若林奮 森のはずれ

武蔵野美術大学 美術館・図書館、202361日〜813

物故現代作家回顧展、自主企画単独開催

鑑賞日:61日(木)

 

私がいま立っているこの場。ここをなんと名付けたらいいのか。私と場の関係から、私の存在を問うことを求めてはいない。私は存在せず、他者のみが存在するのだから。私は他者にとって空間の一部でしかない。だからこそ私が立っている場を起点として、他者との距離を、空間を測らなければならない。この場はすでに名前も歴史もあるが、いま問うているのはそれではない。この場所を私自身で名付けるために、この場を一度解体し、再構成をする必要がある。空間を規定している要素を分解し、別の要素に置き換える作業だ。

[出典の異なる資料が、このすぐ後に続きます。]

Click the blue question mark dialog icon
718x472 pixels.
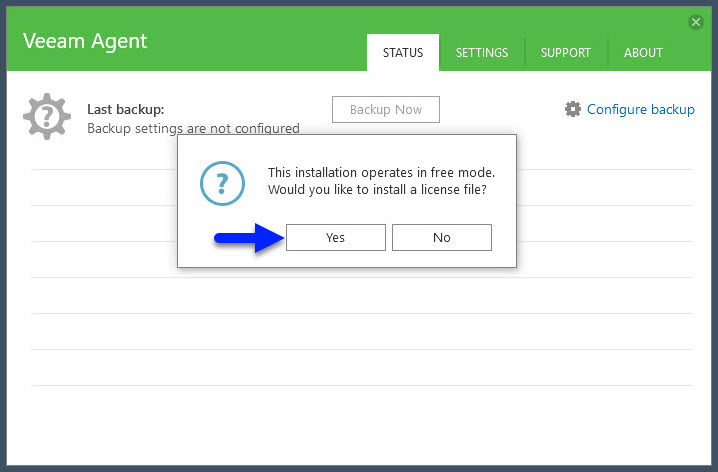point(222,183)
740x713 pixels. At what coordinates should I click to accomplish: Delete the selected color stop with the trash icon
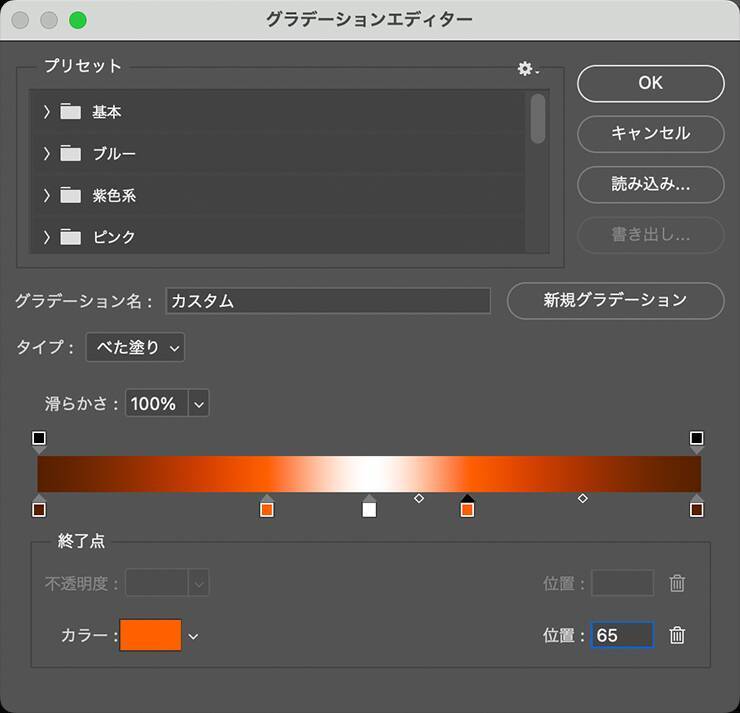(677, 635)
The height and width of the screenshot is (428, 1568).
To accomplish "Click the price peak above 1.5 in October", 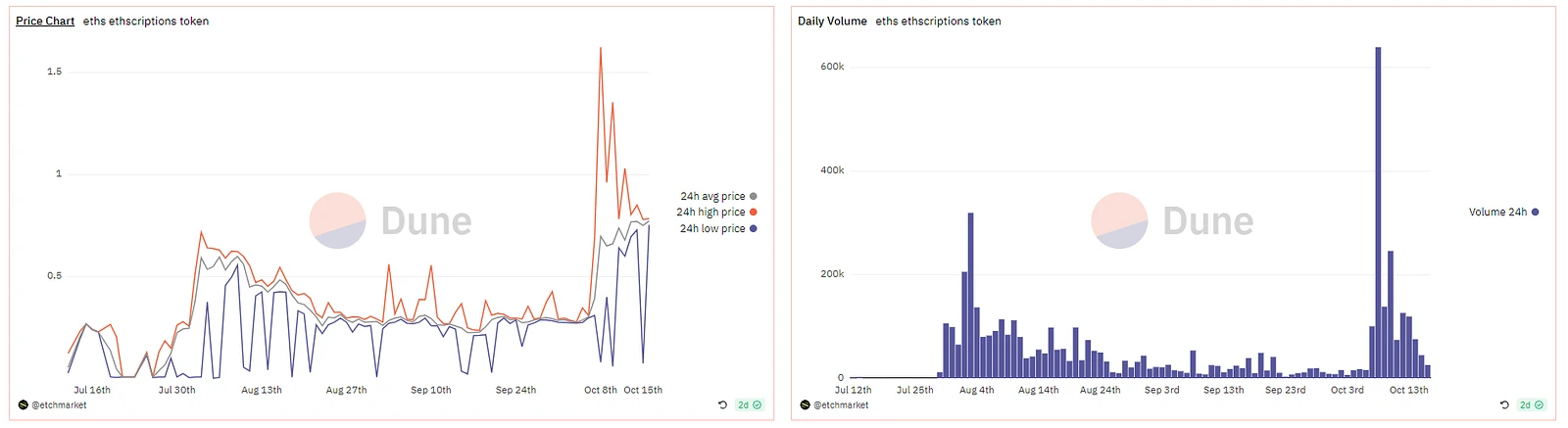I will [601, 49].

そのようにして置き換えられた場は、有限の空間として成立しつつ、その外部への通路を持つことになる。場はあらかじめ開かれていることはなく、一度閉じることで通路を獲得する。この通路は私と他者のためにあり、だからこそ距離が生まれ、その距離を表すための装置が必要となる。その装置は他者の側にある。私の尺度ではない。私は存在していないのだから。そのために、私と他者との空間に、時間を挿入しよう。例えば植物のような、時間が見えにくいものを。